La moda sotto attacco: Ferragni e la tempesta di critiche sui social.

Le tempeste di fango sui social media: quando la reputazione vacilla

La scalata verso il successo sui social media può sembrare un percorso a senso unico, con milioni di follower, popolarità e guadagni in arrivo. Tuttavia, la realtà è diversa e il caso di Chiara Ferragni ne è un esempio lampante. Le cosiddette “shitstorm”, ovvero le tempeste di fango, colpiscono regolarmente le regine e i re di Instagram, spesso più di quanto si possa immaginare. E quanto più grande è il numero di follower, tanto più devastante può essere l’impatto di una crisi reputazionale. Anni di duro lavoro per costruire una reputazione possono essere vanificati da un piccolo scivolone, lasciando i fan e gli sponsor a guardare altrove.

Quando la gestione delle crisi diventa fondamentale

Un caso emblematico è quello che ha coinvolto il marchio di moda Balenciaga un anno fa, a causa di due campagne pubblicitarie estremamente controverse. Tutto è iniziato in sordina, quando un profilo Twitter con pochi follower, Shoe0nhead, ha sollevato l’attenzione sull’uso “improprio” di bambini nelle foto del marchio. In poche ore, l’indignazione si è diffusa viralmente, generando una tempesta di critiche. Il brand ha reagito lentamente, non comprendendo immediatamente la gravità della situazione e sottovalutando l’importanza di rispondere prontamente. Nel mondo dei social media, dove gli account dedicati a sollevare polemiche si moltiplicano, tacere non è una strategia efficace. Gli esperti di gestione delle crisi consigliano di riconoscere le proprie responsabilità e di scusarsi senza esitazioni.

Questo è ciò che hanno fatto nel 2018 Domenico Dolce e Stefano Gabbana, dopo la cancellazione dello show a Shanghai a seguito delle polemiche per alcuni spot considerati poco rispettosi della cultura cinese. Anche il designer americano Alexander Wang ha adottato la stessa strategia dopo essere stato accusato di molestie da alcuni modelli. Anche Prada e Gucci, due colossi del lusso, hanno scelto un approccio simile quando hanno lanciato sul mercato prodotti considerati offensivi nei confronti delle persone di colore. Vogue Italia è stato accusato di “blackfacing” per un servizio fotografico in cui la modella Gigi Hadid appariva con una carnagione innaturalmente abbronzata. Alcuni marchi hanno istituito comitati etici per favorire l’integrazione e prevenire simili errori, mentre altri hanno fatto donazioni a scopo benefico, come ha fatto la stessa Ferragni promettendo di devolvere un milione di euro.

Quando l’odio sui social media colpisce anche le persone innocenti

La valanga di odio sui social media può colpire chiunque, senza distinzioni.
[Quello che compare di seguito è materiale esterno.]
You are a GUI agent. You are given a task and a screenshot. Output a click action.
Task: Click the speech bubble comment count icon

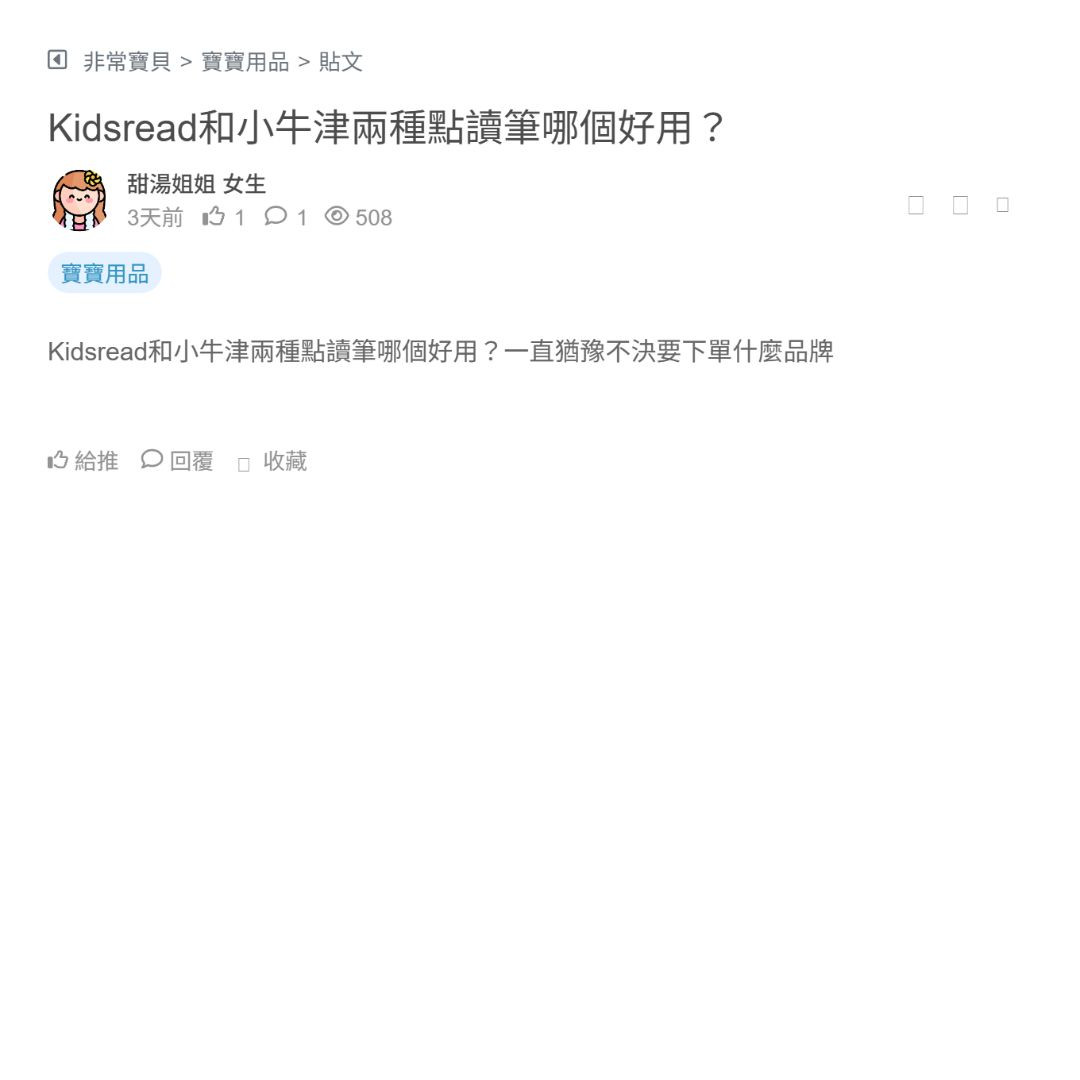tap(276, 216)
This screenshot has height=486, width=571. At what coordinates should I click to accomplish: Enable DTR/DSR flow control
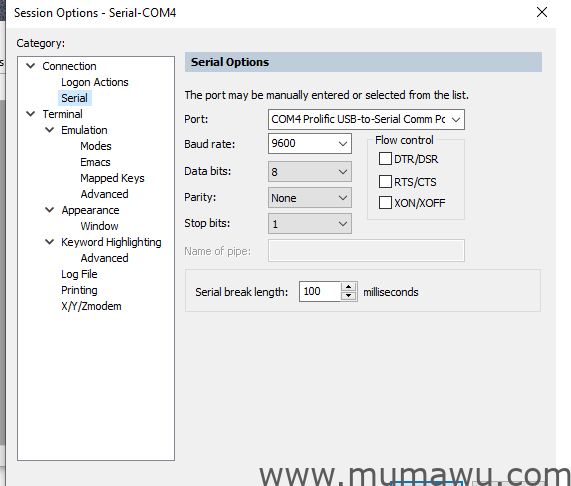point(385,159)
Taylor Swift, Persona dell’anno secondo Time nel 2016, ne sa qualcosa. Si è ritrovata con i suoi profili social invasi dai fan di Kanye West, che l’accusavano di aver diffamato il rapper, costringendola a ritirarsi per mesi. Anche Lizzo, cantante e simbolo della body-positivity, è stata accusata di vessare le sue ballerine a causa del loro peso, passando dall’essere un’icona dei social più corretti a diventare la loro nemica.
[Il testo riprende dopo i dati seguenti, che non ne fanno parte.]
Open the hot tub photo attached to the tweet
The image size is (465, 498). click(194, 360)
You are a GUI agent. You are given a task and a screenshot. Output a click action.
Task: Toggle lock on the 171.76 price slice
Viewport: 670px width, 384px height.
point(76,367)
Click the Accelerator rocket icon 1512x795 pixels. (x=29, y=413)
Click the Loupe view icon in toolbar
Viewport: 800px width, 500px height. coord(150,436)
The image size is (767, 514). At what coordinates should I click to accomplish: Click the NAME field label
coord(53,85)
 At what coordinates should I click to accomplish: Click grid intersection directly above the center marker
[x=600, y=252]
Il vero problema è che anche le persone innocenti rischiano di essere trascinate in questa spirale distruttiva. Solo poche settimane fa, molti media hanno riportato una notizia falsa secondo cui Dior Beauty avrebbe licenziato Bella Hadid per le sue posizioni filo-palestinesi, sostituendola con l’israeliana May Tager. Anche se la notizia si è rivelata essere completamente falsa, la polemica ha impiegato giorni per placarsi. La paura di essere travolti da questi meccanismi è così grande che persino di fronte ad accuse palesemente assurde, si preferisce fare marcia indietro in modo precipitoso. Un esempio è Zara, il cui recente annuncio pubblicitario ambientato in un atelier d’artista è stato accusato di parodiare le scene di guerra a Gaza. Nonostante molti abbiano espresso perplessità riguardo alle accuse, il colosso spagnolo ha deciso di ritirare le foto e scusarsi con chi si è sentito turbato e offeso. Il post ha già raccolto 350.000 commenti, divisi tra coloro che criticano il brand per la scelta delle foto e coloro che criticano la decisione di ritirarle.
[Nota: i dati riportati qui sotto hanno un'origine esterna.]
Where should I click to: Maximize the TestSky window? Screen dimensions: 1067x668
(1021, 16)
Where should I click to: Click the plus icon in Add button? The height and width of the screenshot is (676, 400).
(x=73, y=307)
In conclusione, la reputazione sui social media può essere fragile e soggetta a tempeste di fango improvvisi. È fondamentale per le personalità pubbliche e i brand saper gestire le crisi reputazionali in modo tempestivo e trasparente. Anche le persone innocenti possono essere coinvolte in queste situazioni, dimostrando quanto sia importante fare attenzione alle informazioni che circolano sui social media.